[Dataset records start]

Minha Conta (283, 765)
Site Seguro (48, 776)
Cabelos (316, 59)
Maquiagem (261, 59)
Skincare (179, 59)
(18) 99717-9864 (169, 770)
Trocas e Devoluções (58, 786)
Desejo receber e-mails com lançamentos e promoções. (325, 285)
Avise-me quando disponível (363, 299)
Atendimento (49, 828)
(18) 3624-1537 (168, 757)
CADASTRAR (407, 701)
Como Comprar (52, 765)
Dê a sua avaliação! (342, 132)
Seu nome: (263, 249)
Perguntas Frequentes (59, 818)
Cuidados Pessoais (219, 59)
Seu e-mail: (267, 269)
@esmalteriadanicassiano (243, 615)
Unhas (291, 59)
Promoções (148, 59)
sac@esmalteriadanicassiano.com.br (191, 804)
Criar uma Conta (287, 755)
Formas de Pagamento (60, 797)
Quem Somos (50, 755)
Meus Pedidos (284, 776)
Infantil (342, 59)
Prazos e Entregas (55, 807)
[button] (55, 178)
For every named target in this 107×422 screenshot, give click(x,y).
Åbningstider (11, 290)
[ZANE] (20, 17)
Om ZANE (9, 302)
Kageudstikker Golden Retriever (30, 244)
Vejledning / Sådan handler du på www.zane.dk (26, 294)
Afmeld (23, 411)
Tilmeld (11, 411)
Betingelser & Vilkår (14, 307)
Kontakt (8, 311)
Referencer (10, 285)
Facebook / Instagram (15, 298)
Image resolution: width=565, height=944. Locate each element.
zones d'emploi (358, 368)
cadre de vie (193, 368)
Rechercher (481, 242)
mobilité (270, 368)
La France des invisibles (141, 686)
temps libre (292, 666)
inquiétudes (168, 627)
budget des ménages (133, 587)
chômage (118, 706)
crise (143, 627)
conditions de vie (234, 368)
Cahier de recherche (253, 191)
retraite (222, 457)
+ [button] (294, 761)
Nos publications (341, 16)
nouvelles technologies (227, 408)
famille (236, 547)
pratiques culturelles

[Dataset records end]

Please repeat all of the data above, word for word.

Minha Conta (283, 765)
Site Seguro (48, 776)
Cabelos (316, 59)
Maquiagem (261, 59)
Skincare (179, 59)
(18) 99717-9864 (169, 770)
Trocas e Devoluções (58, 786)
Desejo receber e-mails com lançamentos e promoções. (325, 285)
Avise-me quando disponível (363, 299)
Atendimento (49, 828)
(18) 3624-1537 (168, 757)
CADASTRAR (407, 701)
Como Comprar (52, 765)
Dê a sua avaliação! (342, 132)
Seu nome: (263, 249)
Perguntas Frequentes (59, 818)
Cuidados Pessoais (219, 59)
Seu e-mail: (267, 269)
@esmalteriadanicassiano (243, 615)
Unhas (291, 59)
Promoções (148, 59)
sac@esmalteriadanicassiano.com.br (191, 804)
Criar uma Conta (287, 755)
Formas de Pagamento (60, 797)
Quem Somos (50, 755)
Meus Pedidos (284, 776)
Infantil (342, 59)
Prazos e Entregas (55, 807)
[button] (55, 178)
For every named target in this 107×422 screenshot, give click(x,y).
Åbningstider (11, 290)
[ZANE] (20, 17)
Om ZANE (9, 302)
Kageudstikker Golden Retriever (30, 244)
Vejledning / Sådan handler du på www.zane.dk (26, 294)
Afmeld (23, 411)
Tilmeld (11, 411)
Betingelser & Vilkår (14, 307)
Kontakt (8, 311)
Referencer (10, 285)
Facebook / Instagram (15, 298)
Image resolution: width=565, height=944. Locate each element.
zones d'emploi (358, 368)
cadre de vie (193, 368)
Rechercher (481, 242)
mobilité (270, 368)
La France des invisibles (141, 686)
temps libre (292, 666)
inquiétudes (168, 627)
budget des ménages (133, 587)
chômage (118, 706)
crise (143, 627)
conditions de vie (234, 368)
Cahier de recherche (253, 191)
retraite (222, 457)
+ [button] (294, 761)
Nos publications (341, 16)
nouvelles technologies (227, 408)
famille (236, 547)
pratiques culturelles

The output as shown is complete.